También de forma gradual vamos conociendo a unos personajes complejos y llenos de matices, especialmente después de lo que le sucedió a  Marianne, que tiene unas consecuencias terribles para la familia: las relaciones entre sus miembros se deterioran; los amigos y conocidos reaccionan de forma insolidaria ante la desgracia; Marianne inopinadamente se ve obligada a abandonar la casa, a pesar de su condición de víctima; Corinne, la madre, busca consuelo en la religión; el negocio de la familia pierde clientela y poco a poco se viene abajo; el padre y el hermano mayor eluden su responsabilidad de hacer justicia, el primero entrando en una espiral de autodestrucción que le lleva al maltrato, y el segundo ingresando en el ejército como marine; Patrick, otro de los hermanos, abandona la casa, aunque, contra su instinto de hombre racional,  acaba asumiendo el papel de justiciero; etc.

Sin embargo, como le dice a Judd, años después, su forma de hacer justicia fue diferente: “Creo que la venganza ha de ser buena. Los griegos lo sabían… que la sangre llama a la sangre. Creo que debe ser innato, debe de estar en nuestro genes, el instinto de justicia. La necesidad de restaurar el equilibrio. Habría podido desgarrarle el cuello con los dientes, o casi. Pero, bueno…”

Joyce Carol Oates tiene una especial habilidad para ofrecernos fragmentada la historia, alternando la vida de cada personaje; para jugar con el tiempo, dejando siempre cabos sueltos aquí y allá que estimulan nuestra imaginación, como cuando deja en suspenso las consecuencias del incidente de Michael padre quien, impotente y preso de ira, derrama un vaso de cerveza sobre el rostro del juez Gerald Kikland, en la cafetería del Club de Campo, o al narrarnos fragmentariamente la particular venganza de Patrick, desde que llama a la casa con el fin de que Judd le ayude hasta que finalmente la materializa.

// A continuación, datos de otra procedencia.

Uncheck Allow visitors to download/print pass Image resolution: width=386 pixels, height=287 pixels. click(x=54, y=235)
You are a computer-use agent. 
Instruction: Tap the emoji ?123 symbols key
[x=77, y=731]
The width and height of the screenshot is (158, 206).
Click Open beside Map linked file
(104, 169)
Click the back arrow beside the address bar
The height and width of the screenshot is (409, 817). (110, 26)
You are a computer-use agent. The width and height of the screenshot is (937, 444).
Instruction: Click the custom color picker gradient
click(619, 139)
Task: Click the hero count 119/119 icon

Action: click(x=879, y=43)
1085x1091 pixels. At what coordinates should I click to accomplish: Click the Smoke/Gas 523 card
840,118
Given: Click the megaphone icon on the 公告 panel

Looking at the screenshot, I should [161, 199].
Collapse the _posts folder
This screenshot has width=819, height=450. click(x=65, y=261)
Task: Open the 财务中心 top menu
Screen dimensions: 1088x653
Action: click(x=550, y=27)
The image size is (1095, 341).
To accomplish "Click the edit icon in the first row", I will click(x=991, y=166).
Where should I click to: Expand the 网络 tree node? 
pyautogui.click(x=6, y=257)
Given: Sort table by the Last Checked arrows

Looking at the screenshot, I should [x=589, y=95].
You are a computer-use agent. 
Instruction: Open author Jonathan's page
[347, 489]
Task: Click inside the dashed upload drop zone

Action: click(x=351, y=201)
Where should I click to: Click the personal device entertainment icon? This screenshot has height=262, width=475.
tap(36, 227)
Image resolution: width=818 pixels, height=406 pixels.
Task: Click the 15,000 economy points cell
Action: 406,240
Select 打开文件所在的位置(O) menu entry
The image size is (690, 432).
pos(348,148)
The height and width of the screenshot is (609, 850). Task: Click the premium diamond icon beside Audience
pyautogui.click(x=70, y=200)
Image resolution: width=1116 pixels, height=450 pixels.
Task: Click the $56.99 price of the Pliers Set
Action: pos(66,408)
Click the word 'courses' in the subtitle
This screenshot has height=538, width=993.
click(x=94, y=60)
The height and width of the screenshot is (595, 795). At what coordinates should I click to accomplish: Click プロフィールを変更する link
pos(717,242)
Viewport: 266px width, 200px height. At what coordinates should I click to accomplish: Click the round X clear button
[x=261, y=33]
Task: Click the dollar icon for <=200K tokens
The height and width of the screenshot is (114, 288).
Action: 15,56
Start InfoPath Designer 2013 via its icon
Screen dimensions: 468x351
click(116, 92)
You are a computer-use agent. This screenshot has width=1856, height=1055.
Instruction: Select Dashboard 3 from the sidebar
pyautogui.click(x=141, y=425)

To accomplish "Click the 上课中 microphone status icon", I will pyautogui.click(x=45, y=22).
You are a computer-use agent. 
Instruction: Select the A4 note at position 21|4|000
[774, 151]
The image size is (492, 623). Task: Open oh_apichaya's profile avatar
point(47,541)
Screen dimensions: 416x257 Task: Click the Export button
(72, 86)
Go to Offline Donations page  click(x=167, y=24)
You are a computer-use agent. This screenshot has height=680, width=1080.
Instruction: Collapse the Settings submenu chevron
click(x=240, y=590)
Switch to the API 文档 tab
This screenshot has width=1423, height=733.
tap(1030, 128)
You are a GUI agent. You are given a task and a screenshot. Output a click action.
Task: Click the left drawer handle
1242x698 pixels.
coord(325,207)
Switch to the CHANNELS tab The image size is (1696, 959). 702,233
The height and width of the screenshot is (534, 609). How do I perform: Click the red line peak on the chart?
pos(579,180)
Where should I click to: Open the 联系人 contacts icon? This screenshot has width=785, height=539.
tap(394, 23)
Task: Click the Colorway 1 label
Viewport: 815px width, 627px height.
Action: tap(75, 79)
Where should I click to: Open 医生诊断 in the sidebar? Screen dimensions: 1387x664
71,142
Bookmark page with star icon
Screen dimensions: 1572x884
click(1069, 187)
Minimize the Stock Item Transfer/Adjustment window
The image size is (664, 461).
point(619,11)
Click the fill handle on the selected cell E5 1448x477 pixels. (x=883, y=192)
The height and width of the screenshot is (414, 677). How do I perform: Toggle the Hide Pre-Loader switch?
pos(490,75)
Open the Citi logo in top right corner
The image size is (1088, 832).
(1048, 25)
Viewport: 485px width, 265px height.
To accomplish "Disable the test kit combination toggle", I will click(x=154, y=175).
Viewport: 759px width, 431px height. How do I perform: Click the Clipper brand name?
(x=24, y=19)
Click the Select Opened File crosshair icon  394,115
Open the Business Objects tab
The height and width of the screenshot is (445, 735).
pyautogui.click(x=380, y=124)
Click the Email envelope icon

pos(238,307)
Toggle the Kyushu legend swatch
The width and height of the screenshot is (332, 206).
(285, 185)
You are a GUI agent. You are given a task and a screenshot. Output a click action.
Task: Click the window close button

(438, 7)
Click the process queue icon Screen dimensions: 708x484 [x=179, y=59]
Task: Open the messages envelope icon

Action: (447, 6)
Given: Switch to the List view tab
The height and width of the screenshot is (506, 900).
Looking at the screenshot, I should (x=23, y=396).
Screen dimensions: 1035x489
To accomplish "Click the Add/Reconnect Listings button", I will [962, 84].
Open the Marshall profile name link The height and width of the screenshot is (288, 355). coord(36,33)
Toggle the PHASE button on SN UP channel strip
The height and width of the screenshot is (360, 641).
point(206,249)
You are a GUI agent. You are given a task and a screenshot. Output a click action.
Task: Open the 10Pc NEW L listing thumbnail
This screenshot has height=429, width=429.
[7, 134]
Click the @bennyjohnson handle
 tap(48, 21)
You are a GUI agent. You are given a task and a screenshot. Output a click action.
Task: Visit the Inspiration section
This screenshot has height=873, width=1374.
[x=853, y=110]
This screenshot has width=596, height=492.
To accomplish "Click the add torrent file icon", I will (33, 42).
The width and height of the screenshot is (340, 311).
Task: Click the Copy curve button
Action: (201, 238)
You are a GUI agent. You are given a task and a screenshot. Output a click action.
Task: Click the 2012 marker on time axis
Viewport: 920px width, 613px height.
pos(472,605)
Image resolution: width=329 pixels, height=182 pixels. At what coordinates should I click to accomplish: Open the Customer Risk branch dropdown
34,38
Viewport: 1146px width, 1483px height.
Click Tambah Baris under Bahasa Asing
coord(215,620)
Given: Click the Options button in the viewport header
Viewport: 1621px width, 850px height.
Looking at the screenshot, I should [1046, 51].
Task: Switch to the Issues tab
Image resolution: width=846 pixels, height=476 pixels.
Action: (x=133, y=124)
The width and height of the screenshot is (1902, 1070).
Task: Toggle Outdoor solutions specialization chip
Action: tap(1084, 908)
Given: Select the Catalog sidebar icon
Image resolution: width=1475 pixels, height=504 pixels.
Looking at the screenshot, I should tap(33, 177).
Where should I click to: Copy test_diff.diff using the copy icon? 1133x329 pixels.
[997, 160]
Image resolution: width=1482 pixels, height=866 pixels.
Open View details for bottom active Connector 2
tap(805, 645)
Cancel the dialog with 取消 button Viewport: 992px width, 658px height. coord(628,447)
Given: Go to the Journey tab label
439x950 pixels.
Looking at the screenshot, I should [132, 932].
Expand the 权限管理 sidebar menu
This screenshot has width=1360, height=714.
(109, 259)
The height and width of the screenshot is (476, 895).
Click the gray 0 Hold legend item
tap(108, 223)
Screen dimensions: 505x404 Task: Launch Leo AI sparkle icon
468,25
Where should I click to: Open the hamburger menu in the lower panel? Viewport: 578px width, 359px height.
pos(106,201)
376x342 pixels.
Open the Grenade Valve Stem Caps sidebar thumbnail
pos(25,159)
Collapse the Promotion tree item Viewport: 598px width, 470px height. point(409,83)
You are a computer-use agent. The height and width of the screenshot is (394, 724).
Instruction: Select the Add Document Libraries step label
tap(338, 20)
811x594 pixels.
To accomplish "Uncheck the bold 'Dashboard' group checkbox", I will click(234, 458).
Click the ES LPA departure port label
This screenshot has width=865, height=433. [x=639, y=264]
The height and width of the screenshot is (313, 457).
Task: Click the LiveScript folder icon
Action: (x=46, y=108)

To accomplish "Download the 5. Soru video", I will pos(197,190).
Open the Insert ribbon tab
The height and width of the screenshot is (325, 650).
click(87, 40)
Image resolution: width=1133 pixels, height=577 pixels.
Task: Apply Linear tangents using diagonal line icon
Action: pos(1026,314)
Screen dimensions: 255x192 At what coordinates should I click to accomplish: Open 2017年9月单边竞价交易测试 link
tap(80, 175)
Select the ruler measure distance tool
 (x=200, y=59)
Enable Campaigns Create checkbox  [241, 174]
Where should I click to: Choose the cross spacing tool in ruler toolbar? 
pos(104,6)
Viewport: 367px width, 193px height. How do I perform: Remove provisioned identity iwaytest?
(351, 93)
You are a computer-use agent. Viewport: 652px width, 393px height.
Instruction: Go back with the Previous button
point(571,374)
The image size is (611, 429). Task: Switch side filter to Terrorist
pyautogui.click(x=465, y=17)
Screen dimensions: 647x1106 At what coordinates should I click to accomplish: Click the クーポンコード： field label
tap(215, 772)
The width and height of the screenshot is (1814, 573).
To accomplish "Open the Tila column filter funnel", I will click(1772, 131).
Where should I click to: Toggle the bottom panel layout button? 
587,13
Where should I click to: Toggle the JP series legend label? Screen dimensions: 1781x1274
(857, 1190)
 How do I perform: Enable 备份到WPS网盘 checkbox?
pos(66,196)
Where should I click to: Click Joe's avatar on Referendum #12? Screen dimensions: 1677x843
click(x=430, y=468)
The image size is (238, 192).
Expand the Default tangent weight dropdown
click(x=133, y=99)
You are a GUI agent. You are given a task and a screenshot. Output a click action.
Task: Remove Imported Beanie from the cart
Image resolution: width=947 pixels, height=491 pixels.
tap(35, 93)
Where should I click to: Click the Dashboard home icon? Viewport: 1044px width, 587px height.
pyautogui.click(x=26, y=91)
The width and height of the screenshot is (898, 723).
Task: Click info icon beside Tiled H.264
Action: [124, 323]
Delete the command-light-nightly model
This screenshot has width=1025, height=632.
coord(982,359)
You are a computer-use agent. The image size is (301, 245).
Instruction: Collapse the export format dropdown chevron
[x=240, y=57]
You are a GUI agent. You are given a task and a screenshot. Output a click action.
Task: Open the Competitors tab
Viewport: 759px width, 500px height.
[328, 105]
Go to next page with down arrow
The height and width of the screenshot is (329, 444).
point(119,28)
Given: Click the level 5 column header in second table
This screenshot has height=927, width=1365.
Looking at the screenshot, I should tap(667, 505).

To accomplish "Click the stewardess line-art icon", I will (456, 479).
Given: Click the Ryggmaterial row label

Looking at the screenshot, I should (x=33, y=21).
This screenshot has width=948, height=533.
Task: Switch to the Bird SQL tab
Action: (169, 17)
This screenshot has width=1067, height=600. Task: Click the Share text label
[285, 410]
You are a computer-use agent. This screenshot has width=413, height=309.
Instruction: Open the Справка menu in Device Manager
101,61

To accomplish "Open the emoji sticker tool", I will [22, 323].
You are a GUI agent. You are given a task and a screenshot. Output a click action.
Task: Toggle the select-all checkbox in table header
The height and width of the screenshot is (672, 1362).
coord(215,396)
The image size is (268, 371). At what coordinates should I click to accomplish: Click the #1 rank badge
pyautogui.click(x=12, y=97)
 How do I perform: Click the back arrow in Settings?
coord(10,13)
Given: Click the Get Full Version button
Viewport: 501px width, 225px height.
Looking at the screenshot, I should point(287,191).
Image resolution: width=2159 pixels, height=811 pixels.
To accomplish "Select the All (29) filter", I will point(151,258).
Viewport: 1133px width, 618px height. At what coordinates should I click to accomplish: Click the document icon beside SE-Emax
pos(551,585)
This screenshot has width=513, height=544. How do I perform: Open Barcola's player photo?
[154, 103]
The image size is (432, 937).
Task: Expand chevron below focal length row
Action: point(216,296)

Después de tantos infortunios, después de una bajada al mismísimo infierno, sorprende el final de la novela con una reunión en la nueva casa de Corinne, donde parece que la familia ha recuperado la felicidad perdida: “Para la posteridad -dijo Whit, el marido de Mariannne, después de hacer una foto del grupo- y para demostrar que los Mulvaney habéis existido en la misma época.

Hablaremos de esta novela, Qué fue de los Mulvaney, de Joyce Carol Oates, en la sesión del Club de Lectura de esta tarde, que celebraremos, a las 18 horas, en el Albergue Juvenil.